Entertainment » Culture

Telling Universal Tales Through an LGBTQ Lens :: Jack Tracy on His Spotify Podcast 'Community'

by Kilian Melloy
Wednesday Jun 26, 2019
Jack Tracy
Jack Tracy  (Source:Joey Sbarro Photography)

On the heels of his film festival sensation "Snowflake," multi-media talent Jack Tracy has created a dramatic new podcast called "Community" that, true to its title, speaks to LGBTQ listeners by imagining a mass shooting at a gay night spot. The first episode of the fictional story is now available at Spotify, with additional episodes set to drop each Tuesday starting July 8. "Community" features a cast of more than a dozen voice actors, including two trans leads, Liam Zupp and Jay Knowles.

But the people depicted in "Community" are not all LGBTQ. Some are straight, including several characters who portray celebrants of a bachelorette party that has come to the club to enjoy the company of some "hot gay guys." And the dramatic turn of events that turn a typical night of clubbing into a nightmare of gun violence and carnage isn't a worry of the LGBTQ community so much as a terror currently inflicted upon all of America — our national community in its largest sense.

Jack Tracy spoke with EDGE about his new project, his many other accomplishments, and his idea for an entirely new sort of narrative experience.

EDGE: Hi Jack! It's a pleasure to chat with you again.

Jack Tracy: Yeah — I warned you I had more stuff coming!

EDGE: We spoke a few months ago about your film "Snowflake." How has the film been received? What kind of feedback are you getting?

Jack Tracy: I've really been happy with its reception, We had a world premiere at QFlix Philadelphia, and they were absolutely wonderful to us. We then had our New York premiere at the Big Apple film festival, and the audiences seemed to really, really love it. We had a lot of very active Q&A and talkbacks about the political topics that we get into with the film. We're now in talks with the sales agent to try to get this thing into a broader release.

EDGE: Your new project is a podcast — an audio drama, really — called "Community." It's fascinating how sixty or seventy years ago, radio was a primary form of mass entertainment that brought dramas and comedies and other programs right into people's homes — and now in the 21st century we're back to audio formats as a popular form of entertainment! What drew you to the world of podcasting?

• Problem description:
Answer from the article on Jack Tracy's podcast:
(a) Which two actors play the trans leads in "Community"?
(b) What brings the bachelorette party to the club?
(c) Where did "Snowflake" have its world premiere?
The items after this article have nothing to do with it.

• Given entries:

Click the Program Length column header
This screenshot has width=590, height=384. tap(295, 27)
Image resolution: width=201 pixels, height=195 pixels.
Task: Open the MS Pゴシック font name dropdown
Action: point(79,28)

• Task response:
(a) Liam Zupp and Jay Knowles.
(b) To enjoy the company of some "hot gay guys."
(c) At QFlix Philadelphia.